Homes that are being remodeled, repaired, or repainted are less likely to pose lead dust hazards if contractors refrain from unsafe work methods that generate lead dust and follow basic precautions while performing work that disturbs paint in older homes.
Following lead-safe work practices will materially reduce risks to children living in older homes that are undergoing repairs or renovation. In many areas, such as New England, up to 20% of lead poisoning cases can be attributed to unsafe remodeling or renovation activities.
A requirement for using lead-safe work practices would also reduce exposure of workers, and potentially their children, to dangerous levels of lead dust.
Scope of Potential Impact
City - or - County - Wide
Housing/Community Development Agency
Remodeling and Renovation Contractors
Health and Housing Department staff, supported by community and advocacy organizations, would have to devote time to inform legislative efforts to enact lead-safe work practices requirements.
Other resource requirements:
To foster contractor and worker capacity and increase compliance, public agencies should offer free or low-cost training in lead-safe work practices, adapting state-of-the-art curriculum (notably the 5.5 hour training course developed by HUD and EPA in 2003) to cover any additional state or local requirements. Training facilities, such as community colleges and vocational technical programs, should also be encouraged to offer training in lead-safe work practices.
Because some banned work practices, such as machine sanding, reduce labor time in surface preparation, painting contractors and their clients would bear marginal increased costs.
Developing and implementing systems to train remodeling contractors, painters, and maintenance workers will take time.

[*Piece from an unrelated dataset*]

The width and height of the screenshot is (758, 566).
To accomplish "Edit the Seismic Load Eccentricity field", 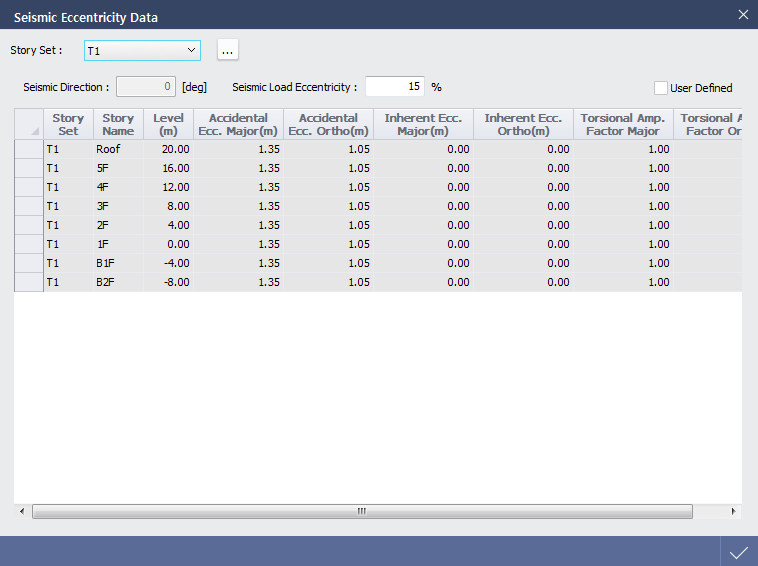I will (395, 87).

Moderate. Training to build lead safety capacity can start before requirements are in place. Health department leadership will accelerate acceptance and enactment of lead-safe work practices requirements. Substantial support from community and advocacy organizations will help. Property owner and contractor associations should be asked to participate in developing the statute, ordinance, or code amendment to offset their likely opposition. Compliance will grow over time, because most contractors are law-abiding or interested in avoiding legal liability and are responsive to consumer awareness and demand for lead safety. Success is more likely in areas with a relatively high incidence of lead poisoning and broad public awareness.
The main obstacles are likely to be the opposition of property owners and contractors to enactment of requirements for lead-safe work practices.